Off the course, the pubs, bars, limo drivers, B&B owners, hoteliers and bookies of Cheltenham are preparing for an invasion – largely from across the Irish Sea.
The Fiery Angel, in Hewlett Road, had already been picking up trade yesterday before racing starts today.
Barmaid and chef Julie Champion said the four days of race week were busier than Christmas and New Year.
She said: “We are really looking forward to and it can be a great time of year for us.
“We tend to get some of the same people come year after year and so it is good to be seeing old friends. It is a great boost and tends to help us through the next few months,” she added.
Thousands of Irish racing fans come for the week – St Patrick’s Day is on Sunday – but last night business leaders in Cheltenham called on locals around Gloucestershire to come into the town as well.
For while the town is generally gridlocked with traffic in the morning and after the last race in the evening, from lunchtime until teatime, Cheltenham’s central shopping area is said to resemble a ghost town – because everyone stays away.

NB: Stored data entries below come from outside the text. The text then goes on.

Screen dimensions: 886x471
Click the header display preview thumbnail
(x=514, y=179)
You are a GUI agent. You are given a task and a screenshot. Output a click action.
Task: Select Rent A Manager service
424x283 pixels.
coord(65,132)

“There is still the perception that the town is a no-go area during race week because it becomes gridlocked,” said town centre manager Martin Quantock. “It does get busy prior to the races and afterwards, but while 60,000 people are watching the horses, between around 1pm and 5.30pm, the town becomes absolutely deserted.
“If people want to do their shopping in peace, it is a great time. You will find the car parks are two-thirds empty, the sales assistants are queuing up to serve you and they would feel absolutely welcomed,” he added.